Work request A:
In the leukemia methylation abstract, what was used as the positive control?
Work request B:
Carry on the leukemia methylation abstract from the point where it stops.
=== Quoted passage ===
Molecular Detection of Minimal Residual Disease in Acute Leukemia by Novel DNA Methylation Biomarkers.
Jamie Wang, Dali Zheng, Michael Wang. University of Missouri School of Medicine, Columbia
Background: Acute lymphoblastic leukemia (ALL) and acute myeloid leukemia (AML) are the most common hematopoietic malignancies in children and adults, respectively. After initial induction of chemotherapy, a significant number of patients with clinical remission still harbor residual leukemic cells. The presence of the minimal residual disease (MRD, less than 5% leukemia cells) is related to relapse, resulting in a worse prognosis. Current methods for MRD detection include PCR for genetic alterations and multiparameter flow cytometry (MFC) for aberrant antigen expression. In this study, we utilized specific epigenetic DNA methylation as a biomarker to detect MRD.
Design: Genomic DNA was extracted from 3 ALL and 2 AML cell lines, 26 ALL and 35 AML patients, and 10 non-tumor patients' bone marrow samples. Multiple sequential bone marrow and blood samples were also obtained from 3 AML and 2 ALL patients. After DNA digested with four methylation sensitive enzymes (MSE) Aci II, Hpa II, HinP1, and BstU I, the selected CpG island regions of PCDHGA12, RIBP9, SLC26A4, HOXD9, HOXA6 genes and a non-CpG region of the β-actin gene (as internal control) were amplified by a SYBR Green-based real-time PCR. Sss I methylase-treated normal human blood cell DNA was used as a positive control.
=== Dataset excerpts ===
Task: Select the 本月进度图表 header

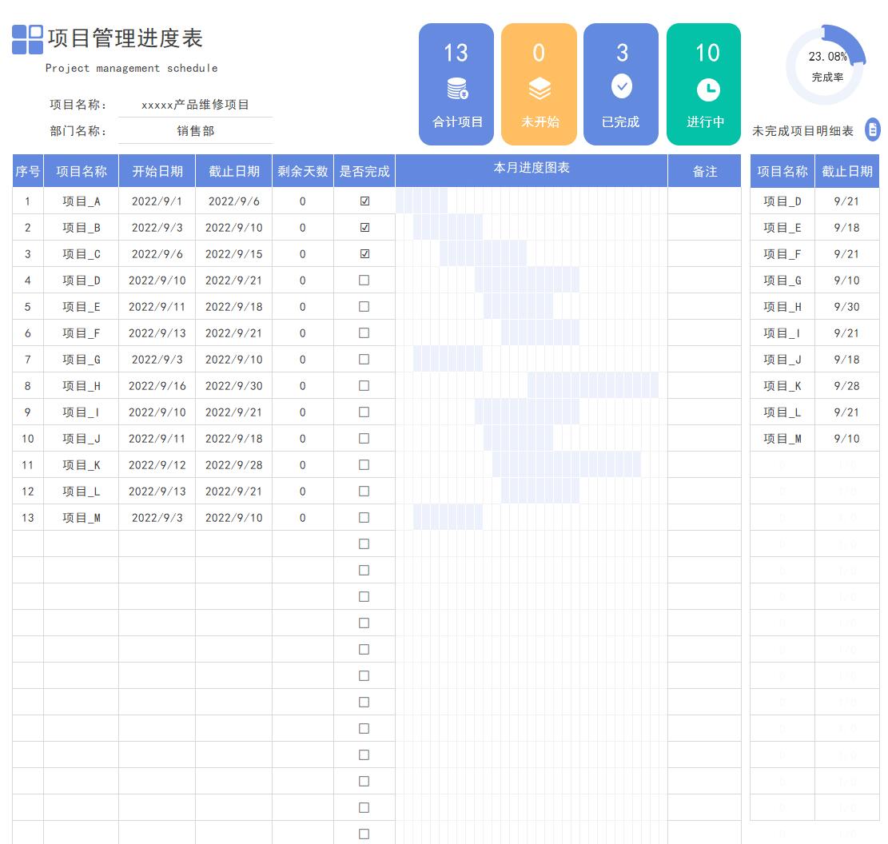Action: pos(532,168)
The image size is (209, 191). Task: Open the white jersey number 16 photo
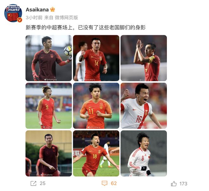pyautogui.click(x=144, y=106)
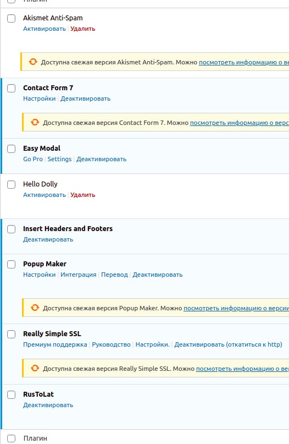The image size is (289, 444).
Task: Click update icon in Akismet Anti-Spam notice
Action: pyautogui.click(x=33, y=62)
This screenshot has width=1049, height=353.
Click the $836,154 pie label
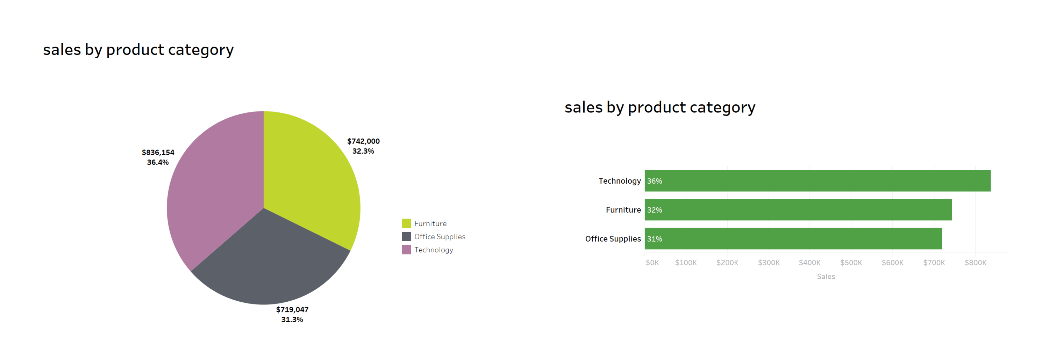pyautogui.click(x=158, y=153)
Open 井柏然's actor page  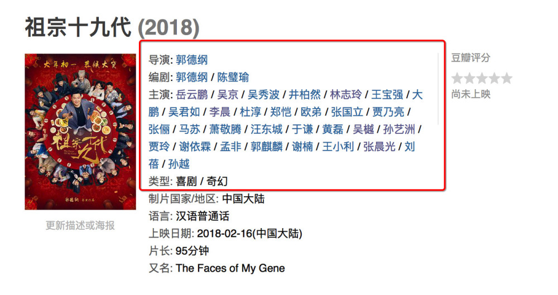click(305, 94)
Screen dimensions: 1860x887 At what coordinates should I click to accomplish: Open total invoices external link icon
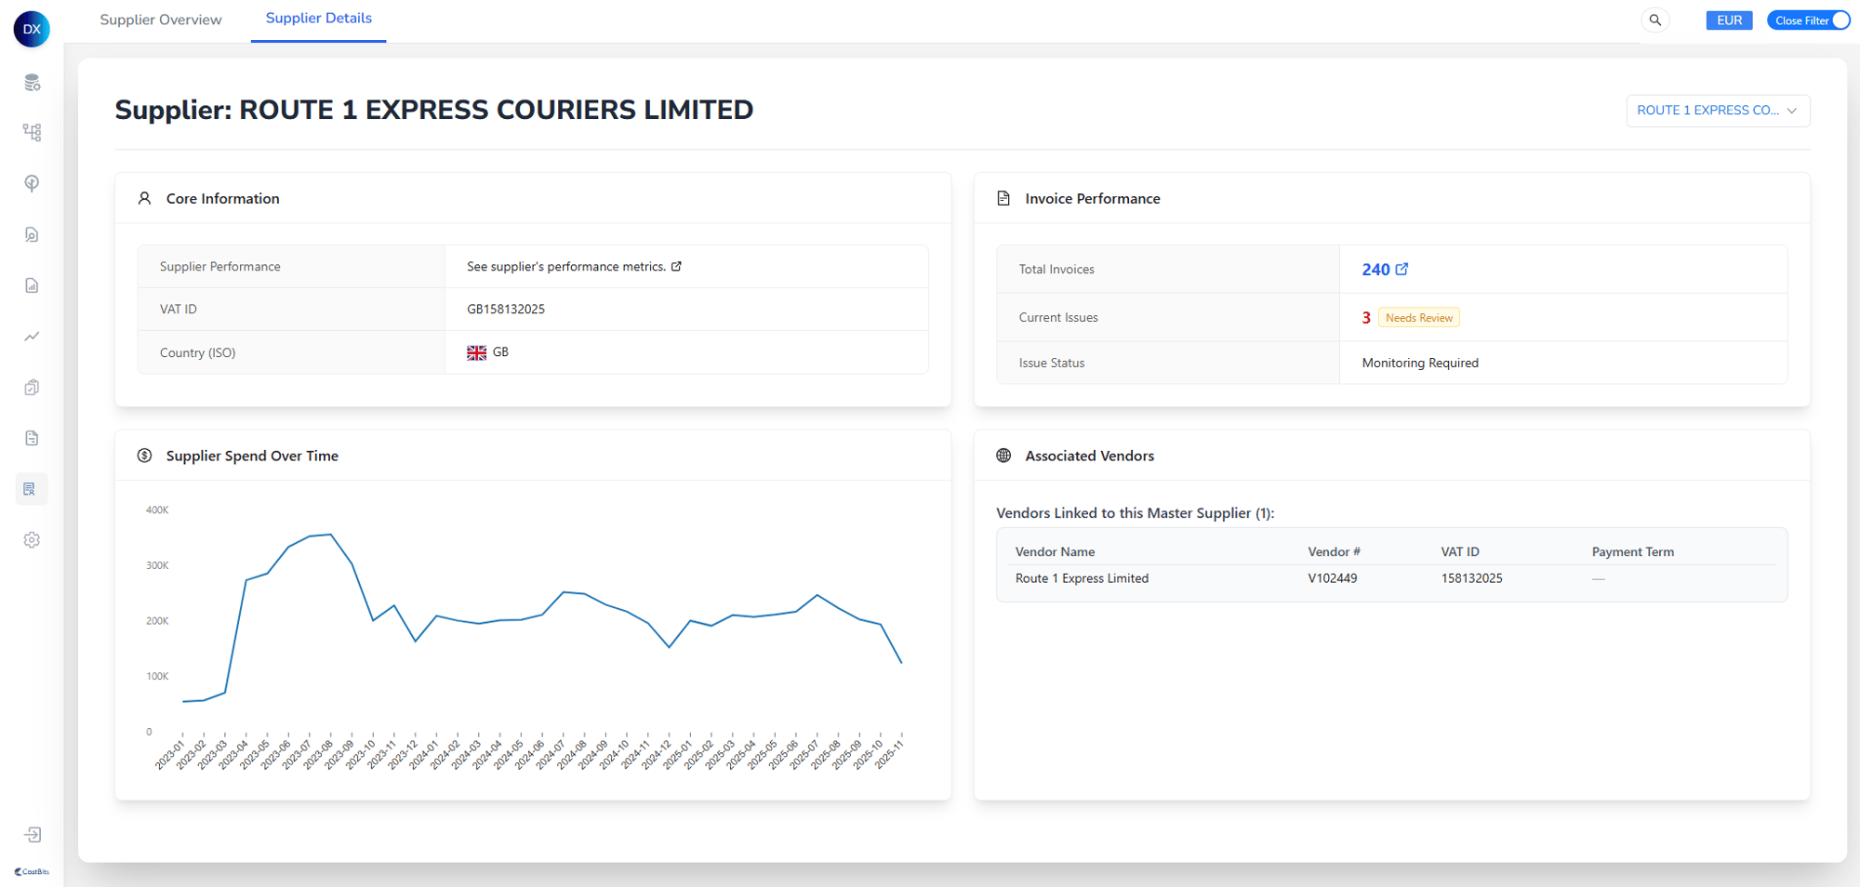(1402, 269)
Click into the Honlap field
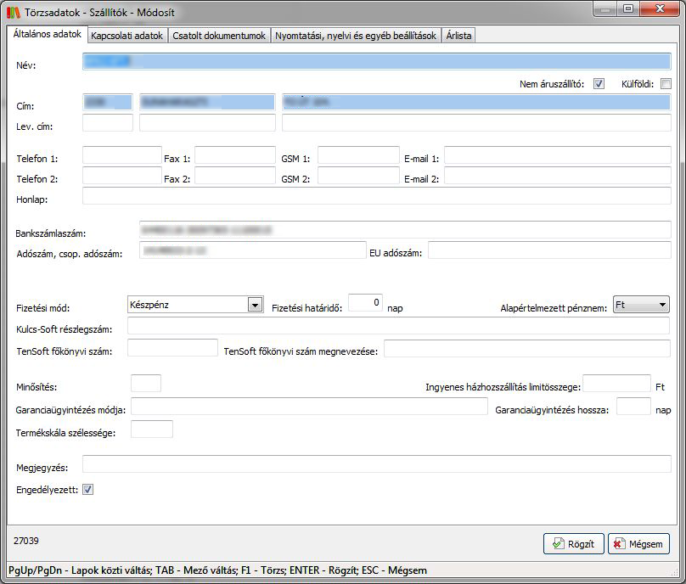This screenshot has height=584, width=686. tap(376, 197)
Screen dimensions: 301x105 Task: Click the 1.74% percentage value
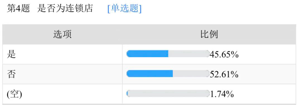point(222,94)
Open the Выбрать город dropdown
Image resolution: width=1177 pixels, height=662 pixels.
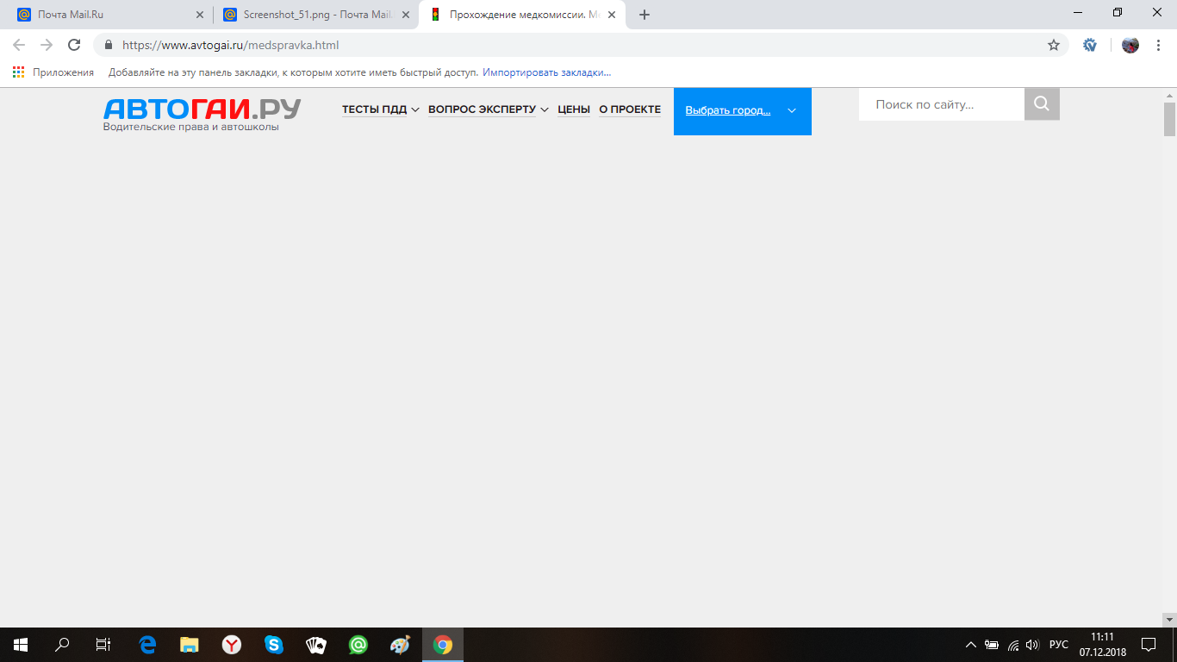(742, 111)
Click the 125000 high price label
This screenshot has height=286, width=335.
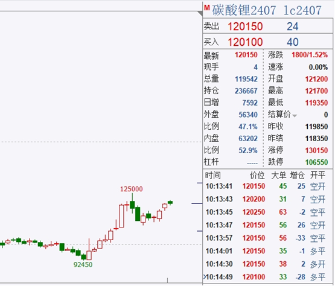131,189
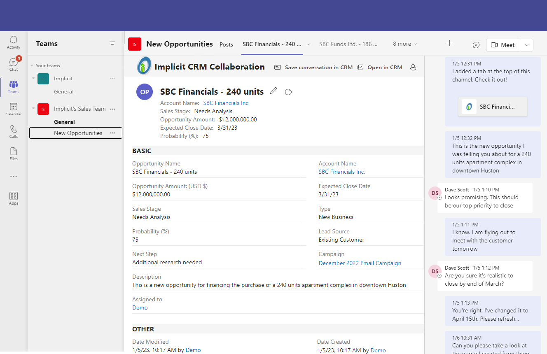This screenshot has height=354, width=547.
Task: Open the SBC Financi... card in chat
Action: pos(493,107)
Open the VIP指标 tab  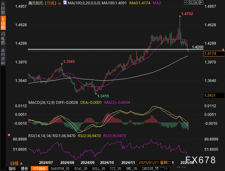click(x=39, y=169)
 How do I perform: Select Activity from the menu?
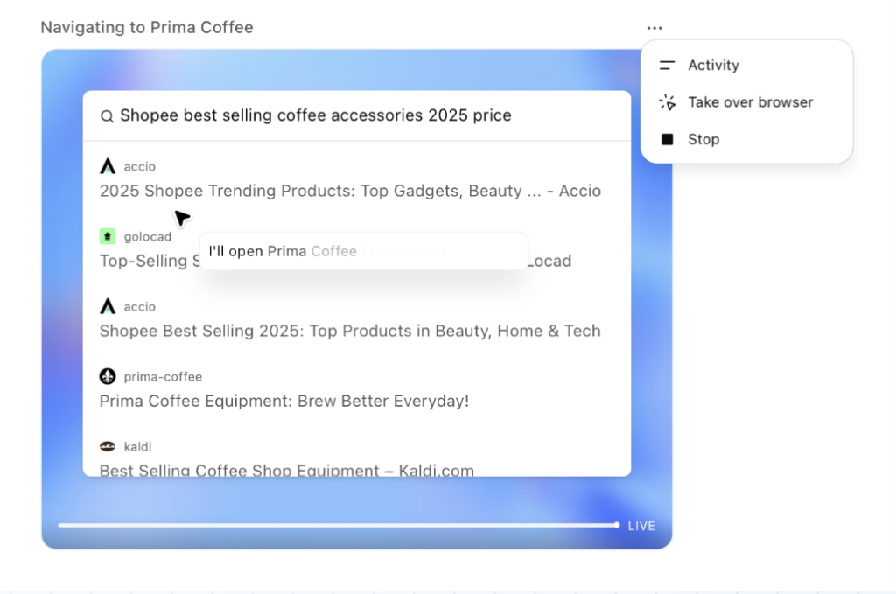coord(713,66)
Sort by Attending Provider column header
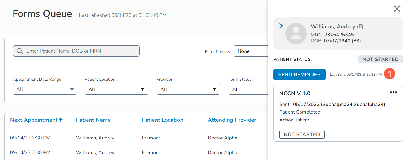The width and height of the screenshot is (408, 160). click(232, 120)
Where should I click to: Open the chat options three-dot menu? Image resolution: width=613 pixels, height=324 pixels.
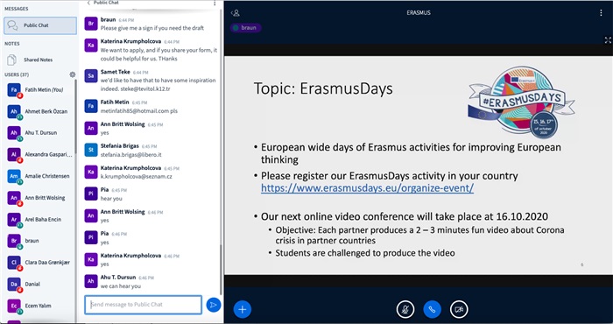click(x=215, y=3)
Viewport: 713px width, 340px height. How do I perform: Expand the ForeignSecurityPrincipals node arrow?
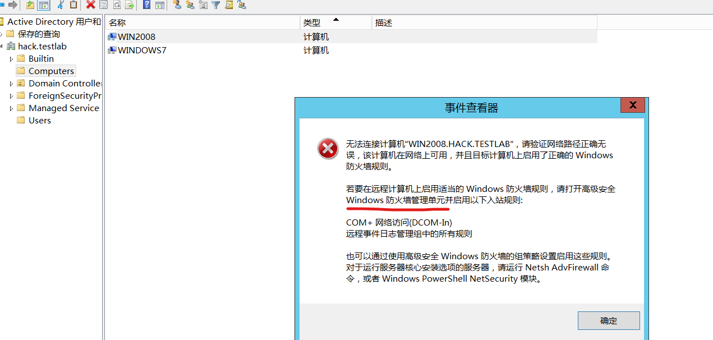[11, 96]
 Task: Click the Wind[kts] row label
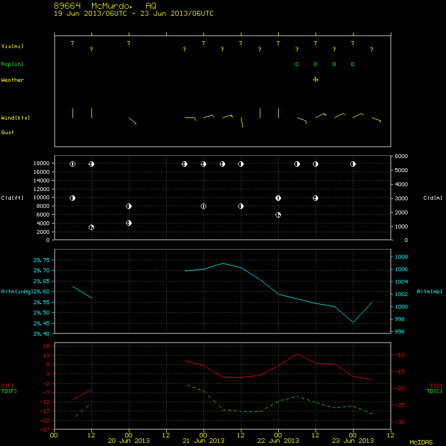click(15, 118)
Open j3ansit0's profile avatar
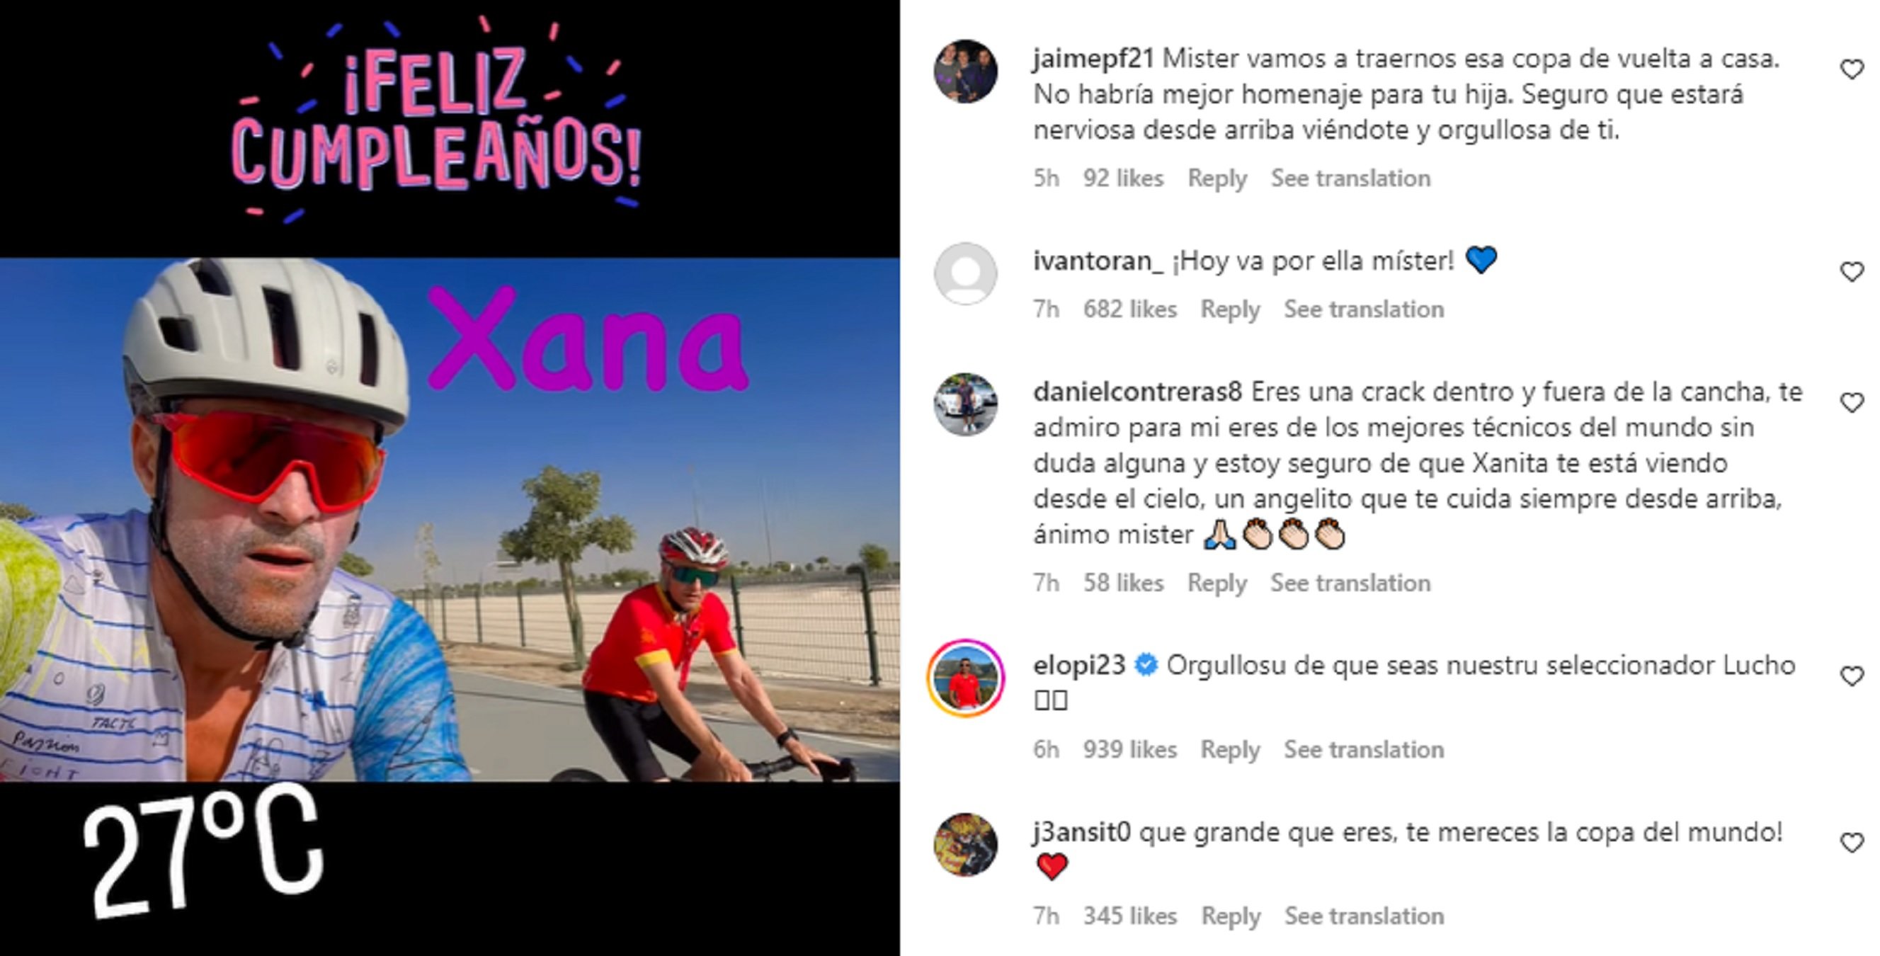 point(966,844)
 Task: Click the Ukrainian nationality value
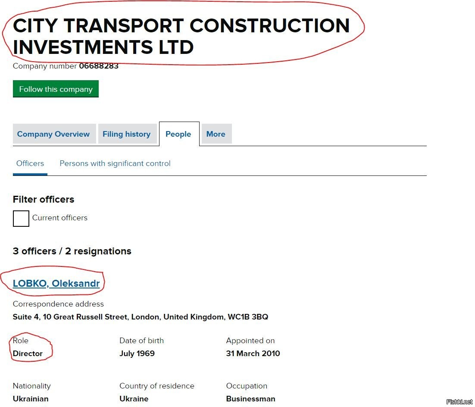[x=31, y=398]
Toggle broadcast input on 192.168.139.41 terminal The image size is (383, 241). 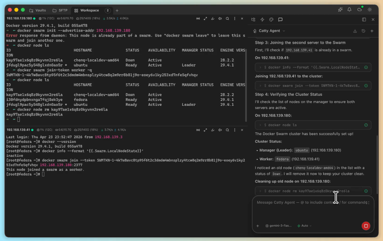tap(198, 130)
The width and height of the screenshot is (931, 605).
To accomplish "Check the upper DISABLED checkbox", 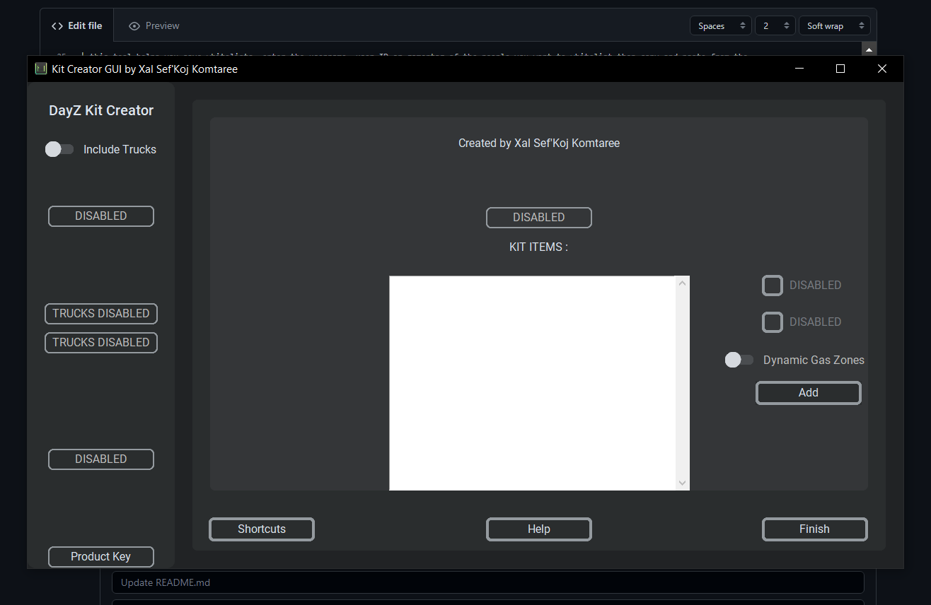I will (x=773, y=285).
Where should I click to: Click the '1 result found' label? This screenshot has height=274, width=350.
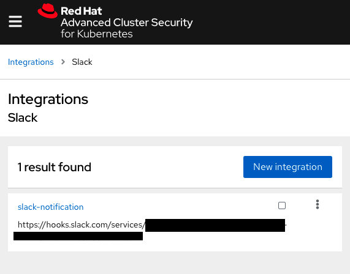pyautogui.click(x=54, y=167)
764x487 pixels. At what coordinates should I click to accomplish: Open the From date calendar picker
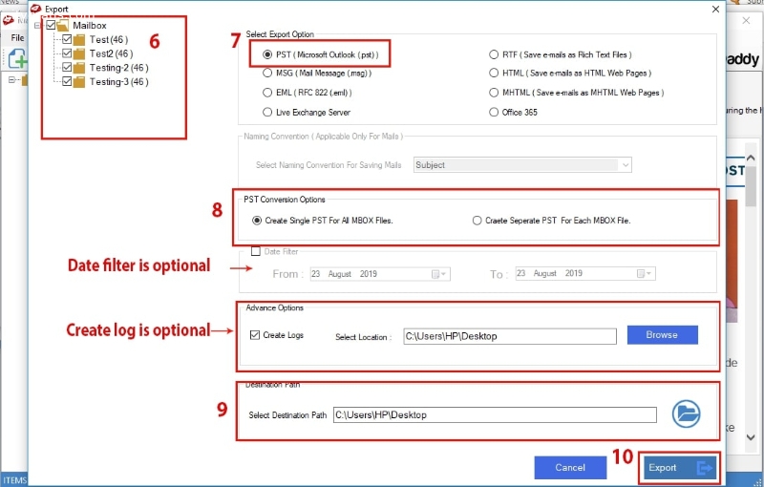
===
Exercise response A:
Sss I methylase-treated normal human blood cell DNA.

Exercise response B:
Results: Aberrant DNA methylation was detected in both ALL and AML cell lines and patients' samples, but not in non-tumor bone marrow samples (0/10). However, the pattern of DNA methylation in ALL and AML is quite different. All 5 genes (PCDHGA12, RIBP9, SLC26A4, HOXD9, HOXA6) were consistently methylated in 1/3 of ALL patients, only 1 gene (PCDHGA12) was methylated in 1/3 of AML patients. Using PCDHGA12 methylation as a biomarker, MRD was detectible in both ALL and AML patients.
Conclusions: DNA methylation patterns in ALL and AML are unique. PCDHGA12 methylation can be used as a biomarker to detect MRD. This new epigenetic approach may be used as a complimentary clinical test for MRD detection and patient follow-up in addition to classical genetic and immunophenotypic assays.